● Given records
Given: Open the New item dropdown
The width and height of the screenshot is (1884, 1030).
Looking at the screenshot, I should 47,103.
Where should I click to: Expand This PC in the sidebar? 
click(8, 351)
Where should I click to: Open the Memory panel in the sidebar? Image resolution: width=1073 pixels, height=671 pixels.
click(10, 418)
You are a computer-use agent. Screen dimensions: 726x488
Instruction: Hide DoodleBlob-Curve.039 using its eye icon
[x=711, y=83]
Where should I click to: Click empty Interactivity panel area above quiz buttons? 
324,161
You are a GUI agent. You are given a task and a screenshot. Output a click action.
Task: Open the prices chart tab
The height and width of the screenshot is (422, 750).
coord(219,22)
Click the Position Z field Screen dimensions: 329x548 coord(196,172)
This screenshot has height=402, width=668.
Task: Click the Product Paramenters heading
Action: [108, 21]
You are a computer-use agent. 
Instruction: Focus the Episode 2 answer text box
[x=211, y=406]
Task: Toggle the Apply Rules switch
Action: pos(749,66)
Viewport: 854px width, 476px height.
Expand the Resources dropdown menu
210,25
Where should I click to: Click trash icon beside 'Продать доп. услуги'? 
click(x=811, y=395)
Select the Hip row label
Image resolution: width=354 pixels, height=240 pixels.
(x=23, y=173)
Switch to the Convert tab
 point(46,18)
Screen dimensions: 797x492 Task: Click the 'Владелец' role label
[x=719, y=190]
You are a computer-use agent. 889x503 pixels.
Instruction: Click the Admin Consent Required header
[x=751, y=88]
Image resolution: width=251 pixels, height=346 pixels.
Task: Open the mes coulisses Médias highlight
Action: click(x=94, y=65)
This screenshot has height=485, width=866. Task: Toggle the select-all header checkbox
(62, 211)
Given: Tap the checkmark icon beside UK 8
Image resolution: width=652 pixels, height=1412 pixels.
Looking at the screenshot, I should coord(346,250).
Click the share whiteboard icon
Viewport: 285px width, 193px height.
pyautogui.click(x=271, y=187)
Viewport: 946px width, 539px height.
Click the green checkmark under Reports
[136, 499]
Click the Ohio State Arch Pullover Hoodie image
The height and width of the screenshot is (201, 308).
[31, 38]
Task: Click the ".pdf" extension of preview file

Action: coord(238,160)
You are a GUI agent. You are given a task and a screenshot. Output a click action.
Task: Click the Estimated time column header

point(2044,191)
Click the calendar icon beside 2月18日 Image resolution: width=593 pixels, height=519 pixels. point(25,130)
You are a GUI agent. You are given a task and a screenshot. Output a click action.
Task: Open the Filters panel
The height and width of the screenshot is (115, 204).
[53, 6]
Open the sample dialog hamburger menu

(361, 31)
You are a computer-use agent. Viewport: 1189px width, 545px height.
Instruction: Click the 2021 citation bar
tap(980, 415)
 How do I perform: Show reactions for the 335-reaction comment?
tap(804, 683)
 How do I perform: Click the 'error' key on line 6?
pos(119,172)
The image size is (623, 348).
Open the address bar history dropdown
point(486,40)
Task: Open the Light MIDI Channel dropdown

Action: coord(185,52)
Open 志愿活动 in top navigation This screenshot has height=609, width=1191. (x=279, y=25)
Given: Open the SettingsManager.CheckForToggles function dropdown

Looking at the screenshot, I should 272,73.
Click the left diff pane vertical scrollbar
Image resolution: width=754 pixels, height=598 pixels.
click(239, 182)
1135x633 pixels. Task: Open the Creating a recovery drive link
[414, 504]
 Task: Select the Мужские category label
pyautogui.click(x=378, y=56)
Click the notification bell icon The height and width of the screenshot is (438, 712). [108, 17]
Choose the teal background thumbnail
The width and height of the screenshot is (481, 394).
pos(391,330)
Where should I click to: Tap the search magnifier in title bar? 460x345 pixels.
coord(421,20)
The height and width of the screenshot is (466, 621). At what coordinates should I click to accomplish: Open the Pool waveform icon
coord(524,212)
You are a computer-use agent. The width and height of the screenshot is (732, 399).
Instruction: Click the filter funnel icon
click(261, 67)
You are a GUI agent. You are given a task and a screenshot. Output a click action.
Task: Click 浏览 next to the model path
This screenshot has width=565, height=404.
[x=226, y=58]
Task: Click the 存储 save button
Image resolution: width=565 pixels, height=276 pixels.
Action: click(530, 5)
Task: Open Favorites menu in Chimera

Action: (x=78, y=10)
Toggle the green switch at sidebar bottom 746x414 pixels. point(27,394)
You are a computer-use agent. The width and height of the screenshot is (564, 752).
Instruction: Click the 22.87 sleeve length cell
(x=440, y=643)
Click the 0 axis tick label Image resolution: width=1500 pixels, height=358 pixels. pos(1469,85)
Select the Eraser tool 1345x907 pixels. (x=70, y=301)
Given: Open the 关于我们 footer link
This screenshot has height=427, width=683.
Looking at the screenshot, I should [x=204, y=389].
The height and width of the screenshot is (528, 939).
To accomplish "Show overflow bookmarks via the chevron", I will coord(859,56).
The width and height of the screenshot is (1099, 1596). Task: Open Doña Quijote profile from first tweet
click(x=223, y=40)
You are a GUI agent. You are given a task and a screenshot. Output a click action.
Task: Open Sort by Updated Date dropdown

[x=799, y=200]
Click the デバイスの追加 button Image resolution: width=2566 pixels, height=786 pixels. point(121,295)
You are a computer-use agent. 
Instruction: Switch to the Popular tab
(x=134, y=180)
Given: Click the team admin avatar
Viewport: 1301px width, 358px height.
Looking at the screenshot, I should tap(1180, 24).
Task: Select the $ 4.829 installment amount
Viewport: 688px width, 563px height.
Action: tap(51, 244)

● The task
Return every line of the listing above that contains the string "Viewport", matching case exactly.

● Written response
Viewport: 854px width, 476px height.
Viewport: 285px width, 193px height.
Viewport: 946px width, 539px height.
You are a computer-use agent. Viewport: 1189px width, 545px height.
Viewport: 1301px width, 358px height.
Viewport: 688px width, 563px height.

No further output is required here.